危機対応において、最初にすべきなのが現場指揮官を決定することです。災害時など、さまざまな情報が飛び交う混乱した状況ではいち早く、指揮命令系統を確立することが重要になるからです。

まず現場指揮官を決め、他の部門についてはインシデントの規模などに応じて臨機応変に編成します。現場指揮官1人で5機能を担えるほど小さな規模や内容であればすべての役割を兼ねればよく、場合によっては不要となる機能、部門もあります。

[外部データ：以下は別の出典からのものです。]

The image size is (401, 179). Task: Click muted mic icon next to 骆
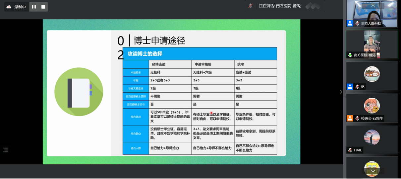pyautogui.click(x=357, y=87)
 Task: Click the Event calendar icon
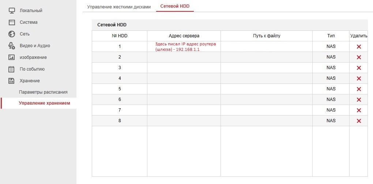pyautogui.click(x=11, y=69)
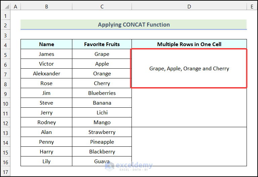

数秒の差が深刻な結果を招くこともあり、状況が急変するのも非常時です。コミュニケーションの混乱を避け、効率的な対応ができるように指揮は一元化し、誰から指示を受けて誰に伝えるかを明確にしておきます。また、人員が増減してもマネジメントに支障をきたさないように、1人が管理できる人数を5人(3~7人までは状況により可)とする監督限界を定め、統制できる範囲を超えた人員に対しては下部組織を設けるようにします。

ICSの原則

ICSには他にも、以下のような原則があります。これらを守ることにより、人員の安全を守りながらスピーディで効果的な活動が可能な組織となります。

  1. 一般的な用語を使う
  2. 規模や内容に応じた対応組織の設置
  3. 具体的で測定可能な目標による管理
  4. 緊急時行動計画の策定
  5. 監督限界を超えない管理
  6. サポート設備や場所の確保
  7. 適切な資源の管理
  8. 情報伝達のためのシステムと体制の構築
  9. 指揮権の確立と権限移譲のルール化
  10. 指揮命令系統の統一
  11. 複数組織による現場での統一された指揮
  12. 災害対応業務の適正化
  13. 適切な人員の配備と資機材の投入
  14. 正確な情報収集と分析、共有

気候変動に伴う災害や中東情勢の緊迫化など、想定外の緊急事態が頻発する不確実性の高い時代です。企業経営においても非常時の混乱や被害拡大を防ぐために、あらゆる危機に柔軟かつ迅速に対応できるICSのような備えが必要です。